→ Exercise requirements
Write the listing out again, exactly as it reads below.

→ Data supplied

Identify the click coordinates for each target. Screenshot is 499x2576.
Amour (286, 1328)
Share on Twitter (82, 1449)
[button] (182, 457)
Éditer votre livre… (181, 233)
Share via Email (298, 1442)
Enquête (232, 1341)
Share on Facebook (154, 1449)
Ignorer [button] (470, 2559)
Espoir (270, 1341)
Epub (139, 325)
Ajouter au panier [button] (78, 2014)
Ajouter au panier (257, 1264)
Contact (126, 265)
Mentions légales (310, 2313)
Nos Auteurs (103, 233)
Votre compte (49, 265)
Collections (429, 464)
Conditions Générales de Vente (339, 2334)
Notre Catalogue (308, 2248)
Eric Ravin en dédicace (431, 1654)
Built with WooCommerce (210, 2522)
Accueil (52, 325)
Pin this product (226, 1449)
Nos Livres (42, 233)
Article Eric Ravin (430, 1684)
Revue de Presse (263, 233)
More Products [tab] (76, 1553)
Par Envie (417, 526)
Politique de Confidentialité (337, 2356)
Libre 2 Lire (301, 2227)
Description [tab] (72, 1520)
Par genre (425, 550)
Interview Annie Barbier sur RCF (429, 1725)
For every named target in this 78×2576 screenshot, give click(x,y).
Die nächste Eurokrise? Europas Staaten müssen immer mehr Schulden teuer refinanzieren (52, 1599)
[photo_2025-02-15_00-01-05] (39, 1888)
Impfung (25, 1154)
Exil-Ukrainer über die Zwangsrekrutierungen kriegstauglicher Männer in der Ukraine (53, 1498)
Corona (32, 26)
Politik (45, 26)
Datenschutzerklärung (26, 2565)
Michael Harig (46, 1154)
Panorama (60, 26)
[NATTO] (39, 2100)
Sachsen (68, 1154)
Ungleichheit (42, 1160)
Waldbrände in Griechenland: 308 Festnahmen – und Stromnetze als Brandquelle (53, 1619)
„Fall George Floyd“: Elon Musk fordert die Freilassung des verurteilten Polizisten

→ Output below
Identify the click coordinates for each target. Screenshot is 499x2576.
Amour (286, 1328)
Share on Twitter (82, 1449)
[button] (182, 457)
Éditer votre livre… (181, 233)
Share via Email (298, 1442)
Enquête (232, 1341)
Share on Facebook (154, 1449)
Ignorer [button] (470, 2559)
Espoir (270, 1341)
Epub (139, 325)
Ajouter au panier [button] (78, 2014)
Ajouter au panier (257, 1264)
Contact (126, 265)
Mentions légales (310, 2313)
Nos Auteurs (103, 233)
Votre compte (49, 265)
Collections (429, 464)
Conditions Générales de Vente (339, 2334)
Notre Catalogue (308, 2248)
Eric Ravin en dédicace (431, 1654)
Built with WooCommerce (210, 2522)
Accueil (52, 325)
Pin this product (226, 1449)
Nos Livres (42, 233)
Article Eric Ravin (430, 1684)
Revue de Presse (263, 233)
More Products [tab] (76, 1553)
Par Envie (417, 526)
Politique de Confidentialité (337, 2356)
Libre 2 Lire (301, 2227)
Description [tab] (72, 1520)
Par genre (425, 550)
Interview Annie Barbier sur RCF (429, 1725)
For every named target in this 78×2576 screenshot, give click(x,y).
Die nächste Eurokrise? Europas Staaten müssen immer mehr Schulden teuer refinanzieren (52, 1599)
[photo_2025-02-15_00-01-05] (39, 1888)
Impfung (25, 1154)
Exil-Ukrainer über die Zwangsrekrutierungen kriegstauglicher Männer in der Ukraine (53, 1498)
Corona (32, 26)
Politik (45, 26)
Datenschutzerklärung (26, 2565)
Michael Harig (46, 1154)
Panorama (60, 26)
[NATTO] (39, 2100)
Sachsen (68, 1154)
Ungleichheit (42, 1160)
Waldbrände in Griechenland: 308 Festnahmen – und Stromnetze als Brandquelle (53, 1619)
„Fall George Floyd“: Elon Musk fordert die Freilassung des verurteilten Polizisten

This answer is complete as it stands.